Il mercato torna a offrire spunti di riflessione e, quando tutto intorno diventa verde, a molti prudono le mani per premere il pulsante short.

Apri la lista dei migliori in crescita e lo sguardo si aggancia subito a questi “volatili” come SLX, HEI o IDOL. Sembra che siano saliti troppo in alto e che la caduta sia inevitabile.

Ma fare short senza freni, d’impulso sui futures, è sempre una passeggiata su un campo minato. Se una moneta prende un forte hype, possono trascinarla verso l’alto contro ogni logica, facendo saltare gli stop uno dopo l’altro.
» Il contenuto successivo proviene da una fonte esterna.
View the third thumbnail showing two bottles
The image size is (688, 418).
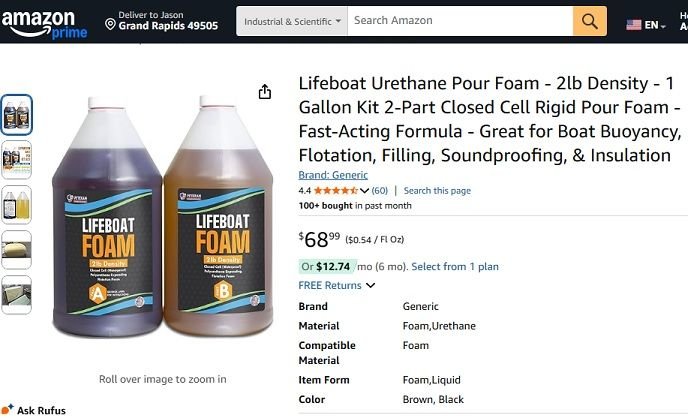[x=17, y=204]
Lo stesso SLX mostra una dinamica potentissima: mettersi contro questo rullo compressore senza segnali chiari di inversione è estremamente rischioso.

Molto più sicuro è invece guardare a quegli asset che iniziano già a “spomparsi” dopo il salto. Per esempio, RESOLV, TNSR o 1000RATS. Quando passa l’euforia delle prime ore e gli acquirenti si imbattono in una resistenza forte, inizia la parte più interessante. Ed è proprio lì, nella formazione di un falso breakout oppure quando compaiono grandi venditori, che si può cogliere un ottimo ritracciamento.

La regola principale adesso è non provare a indovinare il picco. “Inseguire” l’hype è un errore classico. Molto più affidabile è aspettare che inizi il rallentamento, comparire la prima candela rossa su un time frame più breve, e solo allora entrare in operazione.